Now for the fun part about the gauges. The oil pressure gauge is a glorified idiot light, nothing more. If there is 7 psi or more IIRC, the needle will move to the normal range. What this means is that you cannot use the factory gauge to read oil pressure correctly. There have been posts in the past about what parts and pieces can be used to change the gauge to a "real" gauge. I remember seeing them years ago....I believe the temp gauge problem could be due to a ground issue with the sender - if there is teflon tape on it sometimes that can prevent a good ground for the sensor, or maybe it is bad....but personally I wouldn't worry too terribly much about it. If you are concerned, you may want to put some mechanical gauges on it to see what it is really doing.
Good luck!
My battery is grounded to the engine block . Would you use the Ohm part of meter to check grounding? I may need to run a ground from frame to engine block I did wrap my sensors in teflon tape so this may be causing the strange reading. I do have an actual oil sending unit on the back of the intake manifold. I will probably put a mech. gauge on to see how it lines up with the factory gauge.
Went to the maching shop that built the engine and they say to retard the timing a bit and that should help. Once motor is broke in move the timing where you think it's best.
Battery voltage while running is 13.5 to 14 so it's charging. Voltage not running 12. Havent checked voltage at starter, will when I have someone to turn the motor over.
You have a very discharged battery if you only get 12 volts not running. Running should be more like 14-16 volts in lot of systems.
Charge your battery so it is 12.6+ (fully charged) and see if that makes a difference before going farther.
You have a very discharged battery if you only get 12 volts not running. Running should be more like 14-16 volts in lot of systems.
Charge your battery so it is 12.6+ (fully charged) and see if that makes a difference before going farther.
+1
I'd start there. Also, if you use an ohmmeter for anything, pull the battery cables first.
Re: your slow cranking, If your grounds test good. BTW, The grounding boss is at the bottom front passenger side of the block.
The DuraSpark II box has an ignition retard built in.

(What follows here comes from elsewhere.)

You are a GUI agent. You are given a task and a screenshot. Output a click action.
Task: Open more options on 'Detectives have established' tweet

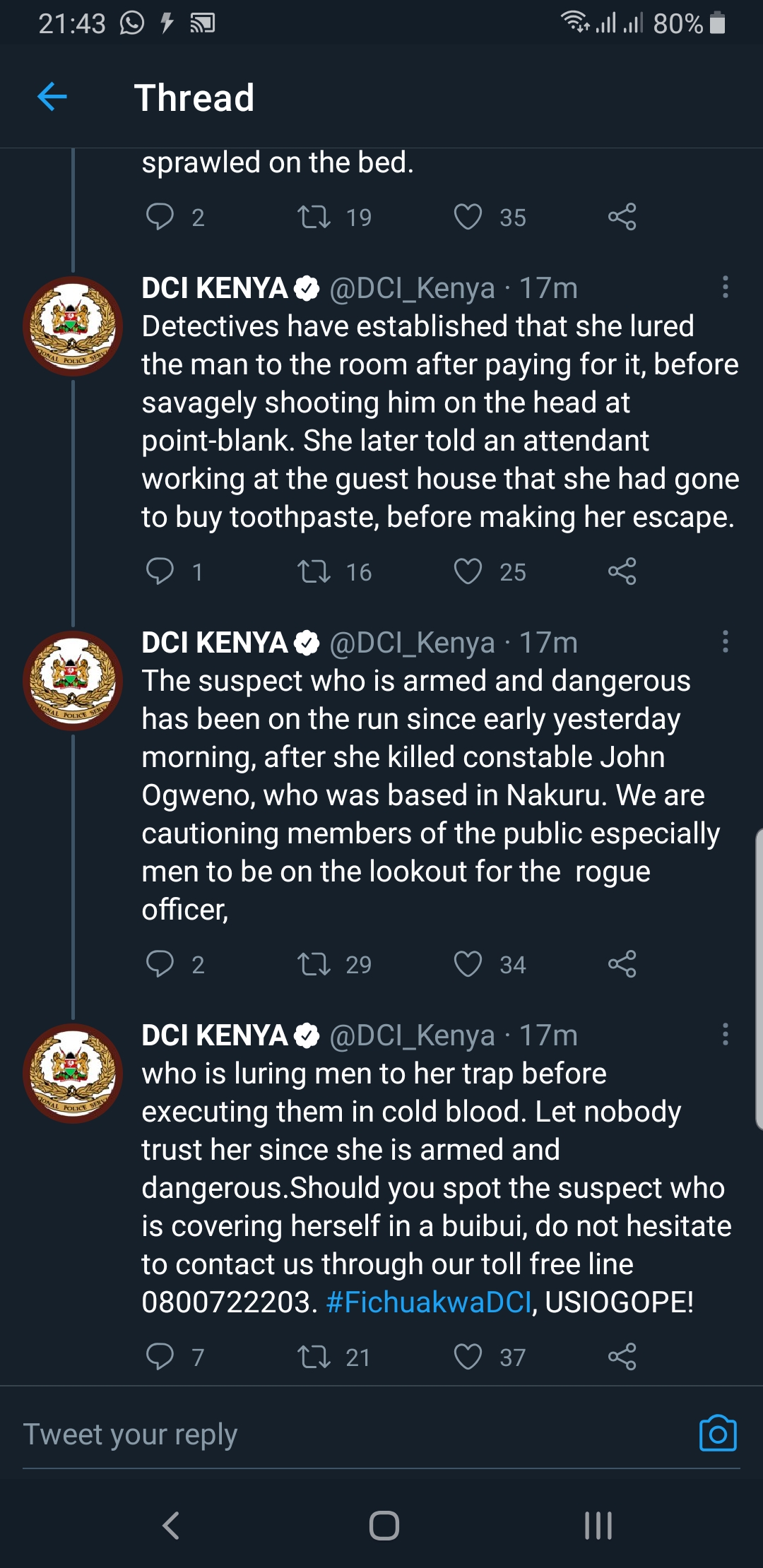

Check the Red & White plug connecting to the module. The white wire should have voltage while cranking over.
This retards the timing and reduces load on the starter.
The '87 model still has an actual oil pressure sender at the center rear of the intake manifold.
The -check engine- idiot light will come on if oil pressure drops below 7 or so psi but checking my stock gauge against a mechanical gauge shows full scale at almost 80 psi and hot idle just below 30.
You will notice your idle speed increase over the next few weeks as the engine loosens up.
I'll check the red and white wires tomorrow, I'm interested to see if I have this set up. If so then I should not have to retard the timing. I did time this by ear, need to get a timing light and check. Can't wait for it to loosen up a bit.